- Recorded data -
━━━━━━━━━━

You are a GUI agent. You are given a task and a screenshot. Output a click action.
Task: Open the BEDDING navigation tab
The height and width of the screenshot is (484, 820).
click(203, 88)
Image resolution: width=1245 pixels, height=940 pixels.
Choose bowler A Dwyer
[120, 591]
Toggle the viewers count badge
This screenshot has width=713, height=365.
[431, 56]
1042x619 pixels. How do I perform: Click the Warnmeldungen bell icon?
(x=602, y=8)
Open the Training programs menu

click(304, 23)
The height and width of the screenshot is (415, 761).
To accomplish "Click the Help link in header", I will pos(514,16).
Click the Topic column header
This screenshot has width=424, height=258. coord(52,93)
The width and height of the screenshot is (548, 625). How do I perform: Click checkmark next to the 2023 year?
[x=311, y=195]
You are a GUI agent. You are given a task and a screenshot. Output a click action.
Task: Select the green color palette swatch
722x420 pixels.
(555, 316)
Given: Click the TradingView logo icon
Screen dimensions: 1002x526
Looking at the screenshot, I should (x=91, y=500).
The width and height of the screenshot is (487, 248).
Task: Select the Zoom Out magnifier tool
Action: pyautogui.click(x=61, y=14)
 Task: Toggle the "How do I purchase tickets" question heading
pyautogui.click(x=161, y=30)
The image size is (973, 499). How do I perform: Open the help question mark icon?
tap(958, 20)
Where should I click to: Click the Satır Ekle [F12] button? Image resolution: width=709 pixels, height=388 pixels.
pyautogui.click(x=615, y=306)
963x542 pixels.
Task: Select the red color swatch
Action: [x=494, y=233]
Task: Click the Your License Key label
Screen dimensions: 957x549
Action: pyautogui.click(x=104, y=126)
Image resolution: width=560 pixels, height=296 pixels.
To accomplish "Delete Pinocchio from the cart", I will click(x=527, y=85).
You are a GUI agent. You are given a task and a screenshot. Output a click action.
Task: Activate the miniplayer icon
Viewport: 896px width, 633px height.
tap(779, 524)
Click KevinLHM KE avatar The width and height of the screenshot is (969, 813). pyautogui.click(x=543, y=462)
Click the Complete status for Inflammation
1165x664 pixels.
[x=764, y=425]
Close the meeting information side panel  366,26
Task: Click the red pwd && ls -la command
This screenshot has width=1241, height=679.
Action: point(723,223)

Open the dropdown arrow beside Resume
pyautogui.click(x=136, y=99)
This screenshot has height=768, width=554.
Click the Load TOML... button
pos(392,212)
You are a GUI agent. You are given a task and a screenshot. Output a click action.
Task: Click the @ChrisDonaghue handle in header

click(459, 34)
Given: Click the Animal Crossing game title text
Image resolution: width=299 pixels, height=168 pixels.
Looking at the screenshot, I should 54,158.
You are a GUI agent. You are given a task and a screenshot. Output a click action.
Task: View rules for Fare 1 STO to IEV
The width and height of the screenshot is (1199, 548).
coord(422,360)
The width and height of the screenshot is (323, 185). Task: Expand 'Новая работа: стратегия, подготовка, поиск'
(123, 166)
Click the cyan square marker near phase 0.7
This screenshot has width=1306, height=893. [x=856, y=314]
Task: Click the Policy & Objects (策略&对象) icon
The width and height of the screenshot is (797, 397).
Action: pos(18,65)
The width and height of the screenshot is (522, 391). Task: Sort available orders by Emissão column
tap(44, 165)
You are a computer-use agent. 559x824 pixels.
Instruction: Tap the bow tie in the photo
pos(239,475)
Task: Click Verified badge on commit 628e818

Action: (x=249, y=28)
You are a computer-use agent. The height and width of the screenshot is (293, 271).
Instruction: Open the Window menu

━━━━━━━━━━

- What is needed -
Using the entries above, give again exactly the lines from the line holding "722x420 pixels." through the line holding "Given: Click the TradingView logo icon". Include both end lines and nothing else.

- Reply -
722x420 pixels.
(555, 316)
Given: Click the TradingView logo icon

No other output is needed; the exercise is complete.